Copy from the listing below everything from the line containing "The height and width of the screenshot is (916, 1030)." down to the line containing "(1282, 728).", character for character, with both of those lines included.

→ Data provided
_ _ _ _ _ _ _

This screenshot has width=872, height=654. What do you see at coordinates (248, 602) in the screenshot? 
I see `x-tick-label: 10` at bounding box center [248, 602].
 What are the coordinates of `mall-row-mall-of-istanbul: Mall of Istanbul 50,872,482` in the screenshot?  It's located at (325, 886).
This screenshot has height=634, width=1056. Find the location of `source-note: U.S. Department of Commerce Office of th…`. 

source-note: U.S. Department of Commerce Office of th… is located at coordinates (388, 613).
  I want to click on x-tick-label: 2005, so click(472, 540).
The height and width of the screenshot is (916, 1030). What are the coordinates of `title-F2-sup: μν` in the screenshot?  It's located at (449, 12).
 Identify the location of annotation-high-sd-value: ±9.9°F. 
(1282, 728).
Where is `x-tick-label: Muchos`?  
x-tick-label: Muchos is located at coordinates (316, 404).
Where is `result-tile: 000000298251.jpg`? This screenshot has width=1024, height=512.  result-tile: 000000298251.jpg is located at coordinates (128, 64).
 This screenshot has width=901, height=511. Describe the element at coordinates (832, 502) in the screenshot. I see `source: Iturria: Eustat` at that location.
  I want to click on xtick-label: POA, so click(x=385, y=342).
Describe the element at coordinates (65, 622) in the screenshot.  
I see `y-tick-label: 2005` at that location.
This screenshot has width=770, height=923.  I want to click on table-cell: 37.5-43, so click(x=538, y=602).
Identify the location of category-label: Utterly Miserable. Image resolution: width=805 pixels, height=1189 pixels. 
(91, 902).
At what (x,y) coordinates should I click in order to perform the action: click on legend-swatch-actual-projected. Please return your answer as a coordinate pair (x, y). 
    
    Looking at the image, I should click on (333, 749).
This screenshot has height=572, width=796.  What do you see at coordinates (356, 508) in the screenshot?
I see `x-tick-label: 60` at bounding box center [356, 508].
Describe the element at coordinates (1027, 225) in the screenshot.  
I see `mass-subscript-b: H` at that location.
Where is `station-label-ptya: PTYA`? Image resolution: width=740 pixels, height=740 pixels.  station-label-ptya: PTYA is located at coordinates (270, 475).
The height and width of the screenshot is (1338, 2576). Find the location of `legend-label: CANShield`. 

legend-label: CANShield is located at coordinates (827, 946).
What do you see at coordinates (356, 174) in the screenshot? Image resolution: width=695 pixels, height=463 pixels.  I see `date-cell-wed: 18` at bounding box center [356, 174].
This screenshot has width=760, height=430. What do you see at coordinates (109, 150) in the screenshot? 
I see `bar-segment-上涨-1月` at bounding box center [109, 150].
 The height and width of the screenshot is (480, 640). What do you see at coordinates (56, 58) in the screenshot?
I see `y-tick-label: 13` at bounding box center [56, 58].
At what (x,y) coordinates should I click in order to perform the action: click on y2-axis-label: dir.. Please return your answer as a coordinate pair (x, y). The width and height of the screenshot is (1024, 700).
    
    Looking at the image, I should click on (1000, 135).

_ _ _ _ _ _ _

→ Written answer
The height and width of the screenshot is (916, 1030). What are the coordinates of `title-F2-sup: μν` in the screenshot?  It's located at (449, 12).
 Identify the location of annotation-high-sd-value: ±9.9°F. 
(1282, 728).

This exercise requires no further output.